The article also highlights the rise of precision medicine. The identification of genetic abnormalities, such as mutations in the BRCA1 and BRCA2* genes, now makes it possible to offer targeted treatments, particularly PARP inhibitors, which have significantly improved the prognosis for certain patients.
Finally, the authors highlight the challenges that remain: the lack of effective screening in the general population, the fact that diagnosis is still often delayed, and the need for further research to develop new biomarkers and increasingly personalized treatments. Through her contribution to this landmark publication, Prof. Florence JOLY reaffirms the Baclesse Center’s role as a major player in clinical and translational cancer research. This international recognition highlights the Center’s teams’ commitment to advancing scientific knowledge in order to offer patients increasingly innovative and personalized care.

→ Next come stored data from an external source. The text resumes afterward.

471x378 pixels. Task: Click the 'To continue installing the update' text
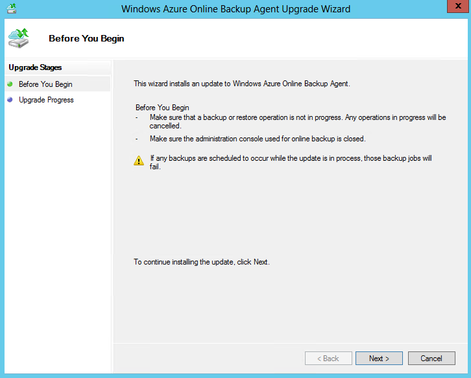coord(201,262)
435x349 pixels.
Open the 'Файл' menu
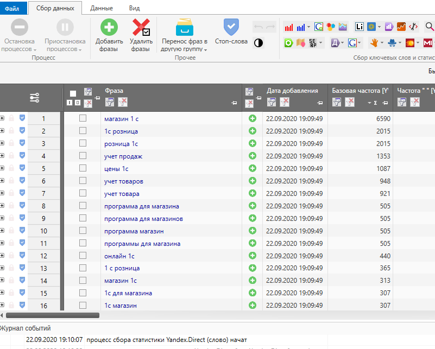12,8
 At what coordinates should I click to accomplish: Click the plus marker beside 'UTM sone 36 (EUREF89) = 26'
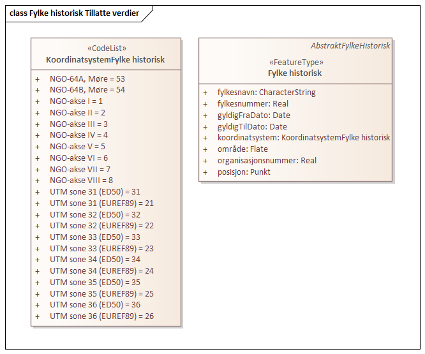pos(38,317)
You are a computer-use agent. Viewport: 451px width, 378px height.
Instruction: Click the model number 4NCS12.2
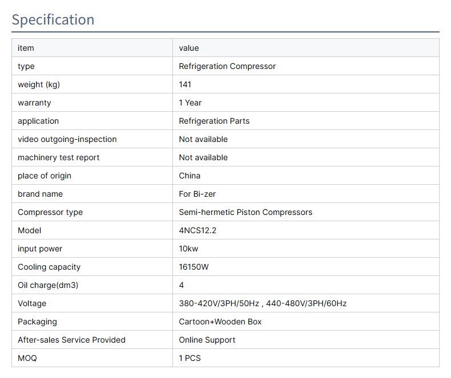(x=198, y=230)
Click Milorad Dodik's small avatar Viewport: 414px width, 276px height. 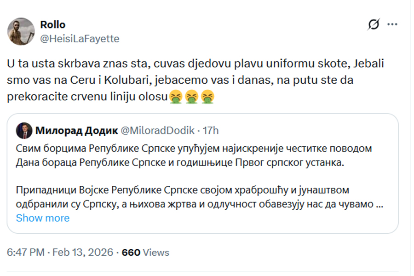pos(24,131)
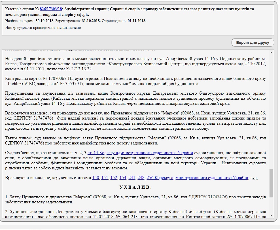Click the publication date 01.11.2018
Viewport: 280px width, 230px height.
click(x=137, y=21)
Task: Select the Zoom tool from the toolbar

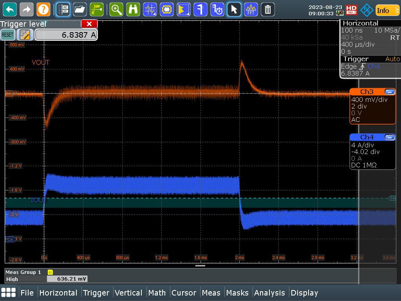Action: click(116, 10)
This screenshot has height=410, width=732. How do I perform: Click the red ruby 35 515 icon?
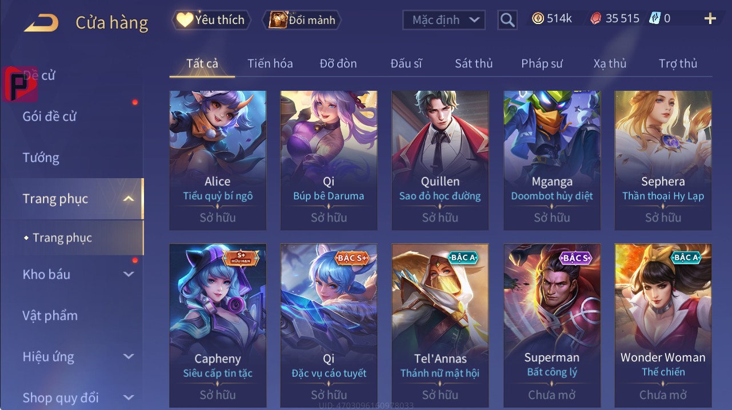596,18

BRCA1 and BRCA2: Why Are These Genes So Important in Ovarian Cancer?
We all have the BRCA1 and BRCA2 genes. Their role is to repair DNA damage and protect cells against the development of cancer.
In some people, an inherited mutation in one of these genes impairs this repair function and increases the risk of developing certain cancers, particularly breast and ovarian cancer .
Today, research has made it possible to turn this knowledge into a powerful therapeutic tool. Patients with a BRCA1 or BRCA2 mutation can benefit from targeted therapies, known as PARP inhibitors, which exploit the vulnerability of cancer cells to destroy them while better preserving healthy cells. Identifying these mutations through genetic testing is thus a major step forward in personalized medicine. It allows for tailored treatments and, in some families, enables the provision of preventive measures and enhanced monitoring for those at risk.